═══ EXERCISE INPUT ═══

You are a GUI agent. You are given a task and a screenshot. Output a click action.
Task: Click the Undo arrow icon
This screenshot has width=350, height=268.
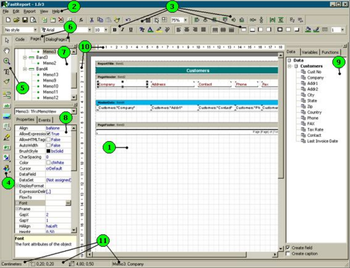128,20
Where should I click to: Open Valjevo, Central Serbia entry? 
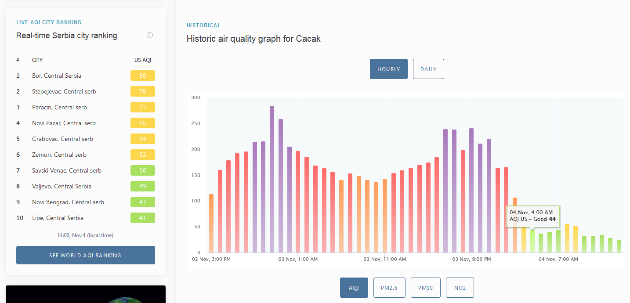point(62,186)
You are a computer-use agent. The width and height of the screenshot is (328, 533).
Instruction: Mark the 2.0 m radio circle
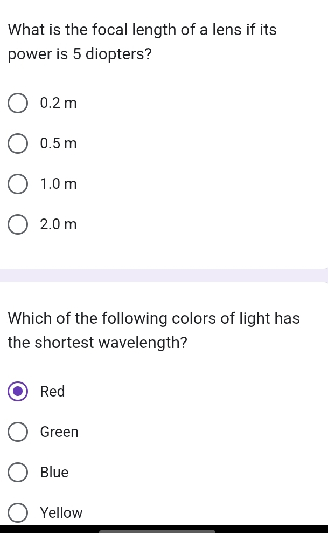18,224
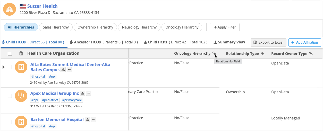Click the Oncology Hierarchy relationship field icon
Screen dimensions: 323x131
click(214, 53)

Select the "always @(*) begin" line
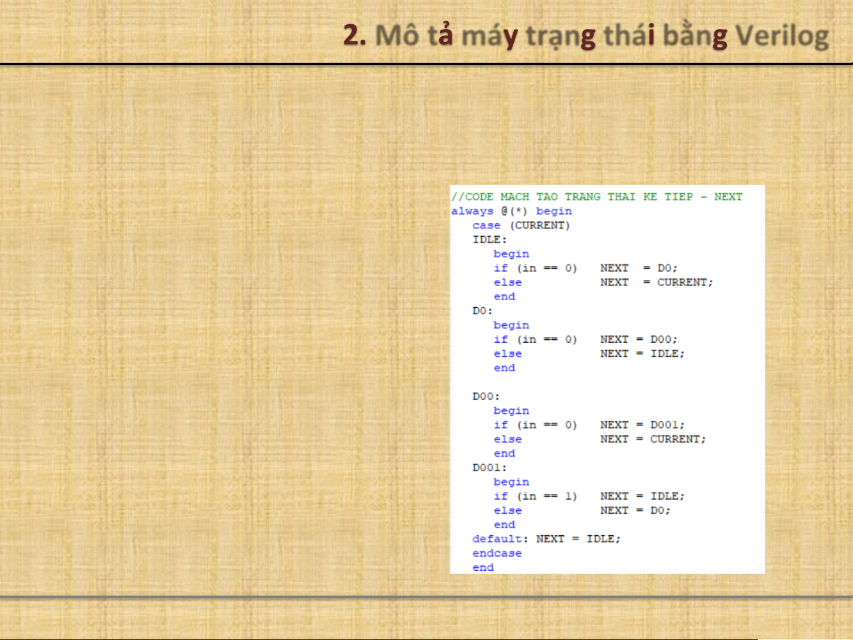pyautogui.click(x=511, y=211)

═══
═══ EXERCISE INPUT ═══

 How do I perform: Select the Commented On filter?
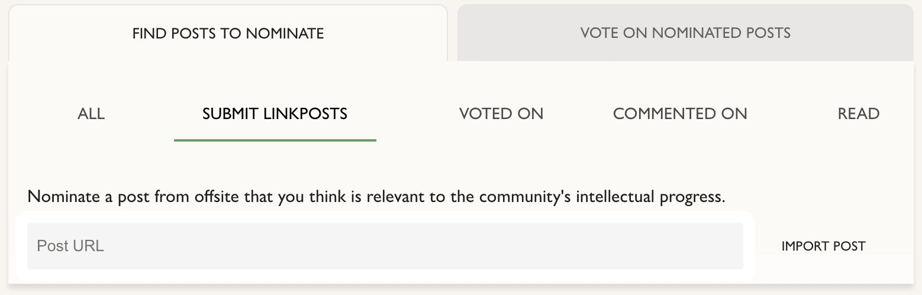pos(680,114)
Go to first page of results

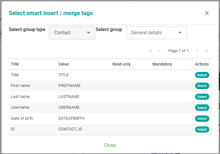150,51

═══
═══ EXERCISE INPUT ═══

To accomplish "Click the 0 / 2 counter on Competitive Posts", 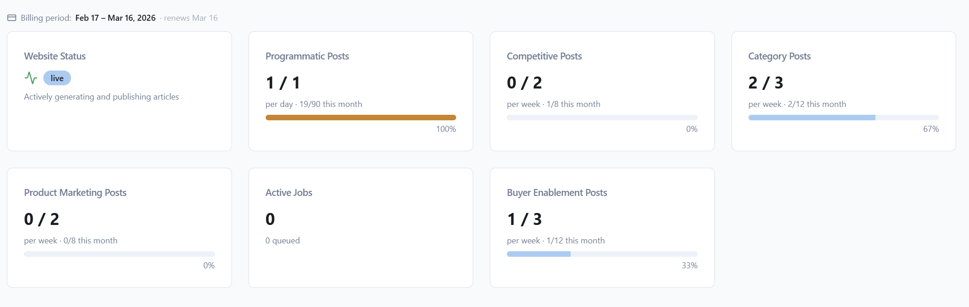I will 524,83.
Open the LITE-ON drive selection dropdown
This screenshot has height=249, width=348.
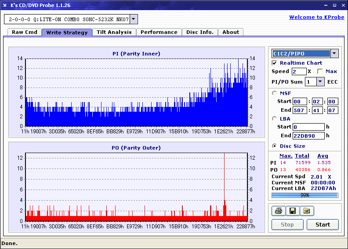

═══

### TASK DESCRIPTION:
Filter the lines above, keeping each one that contains the string "agent".

### WRITTEN ANSWER:
You are a GUI agent. You are given a task and a screenshot. Output a click action.
You are a computer-use agent. The width and height of the screenshot is (328, 533).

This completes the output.